Edelman Financial Engines is a leading nationwide financial planning and wealth management company. To better understand client demands and behaviors on a large scale, it is crucial to gather data from competitors in the finance industry. This project aims to develop an automated process to extract wealth management data from major investment banks in the U.S. using a large language model.
The primary objective of this project is to automate the extraction of wealth management data from quarterly reports of top competitors. Currently, Edelman manually collects this data from publicly available reports, which is time-consuming and inefficient. By leveraging Python for web scraping and utilizing language models such as Claude 2 and Llama 2, we aim to improve the efficiency of this process.

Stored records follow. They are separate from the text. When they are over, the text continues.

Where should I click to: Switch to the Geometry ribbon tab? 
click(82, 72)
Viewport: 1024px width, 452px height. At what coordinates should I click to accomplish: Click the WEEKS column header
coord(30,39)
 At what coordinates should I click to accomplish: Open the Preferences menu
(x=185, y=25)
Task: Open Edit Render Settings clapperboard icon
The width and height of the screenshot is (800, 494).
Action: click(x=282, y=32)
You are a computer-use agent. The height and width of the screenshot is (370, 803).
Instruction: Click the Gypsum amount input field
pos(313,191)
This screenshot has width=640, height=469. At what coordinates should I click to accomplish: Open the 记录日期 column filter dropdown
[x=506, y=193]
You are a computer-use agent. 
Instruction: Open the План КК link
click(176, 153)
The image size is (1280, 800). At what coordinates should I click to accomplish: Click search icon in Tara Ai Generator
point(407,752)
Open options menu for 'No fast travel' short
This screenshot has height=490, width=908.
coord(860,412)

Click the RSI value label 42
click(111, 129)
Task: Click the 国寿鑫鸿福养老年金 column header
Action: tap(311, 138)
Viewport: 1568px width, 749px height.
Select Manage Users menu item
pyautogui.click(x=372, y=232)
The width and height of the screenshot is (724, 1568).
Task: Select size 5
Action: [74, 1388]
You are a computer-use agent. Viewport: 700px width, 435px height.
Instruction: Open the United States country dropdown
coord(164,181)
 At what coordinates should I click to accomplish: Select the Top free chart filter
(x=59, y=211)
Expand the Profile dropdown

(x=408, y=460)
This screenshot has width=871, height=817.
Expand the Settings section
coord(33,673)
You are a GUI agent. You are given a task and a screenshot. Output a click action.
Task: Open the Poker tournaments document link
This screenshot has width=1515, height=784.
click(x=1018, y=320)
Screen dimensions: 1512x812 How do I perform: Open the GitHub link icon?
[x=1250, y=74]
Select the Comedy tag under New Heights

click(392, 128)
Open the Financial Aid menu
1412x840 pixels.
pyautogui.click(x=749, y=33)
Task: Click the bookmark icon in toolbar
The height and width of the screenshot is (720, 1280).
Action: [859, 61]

- Web Scraping: Python scripts will be used to scrape quarterly reports directly from each company's website. This eliminates the need for manual data extraction.
- Model Comparison: We will employ Claude 2 and Llama 2, two large language models, to extract data from the scraped reports. By comparing the performance of these models, we aim to determine which one better suits our needs,Extracted data will be analyzed to gather important financial metrics .
- Efficiency: Automating the data extraction process will save time and resources previously spent on manual collection.
- Accuracy: By using language models for extraction, we aim to improve the accuracy of gathered data.
- Insights: Access to timely and accurate financial data will enable Edelman to make informed decisions and adapt to changing market trends effectively.
- Model Optimization: Continuously improving the extraction models to enhance accuracy and efficiency.
- Integration: Integrating the automated extraction process into Edelman's existing systems for seamless data management.
- Expansion: Exploring opportunities to expand data extraction to include additional competitors or sources.
- Christian Miller
- Rohan Ponramesh
- Nat Promma
- Shuangyu Zhao
Use pip install -f requirements.txt
to install the necessary dependencies.
To use Llama parse, create an API Key at https://cloud.llamaindex.ai/parse.
To set up AWS Boto3 in a local environment, refer to Medium blog aws botto3 setup.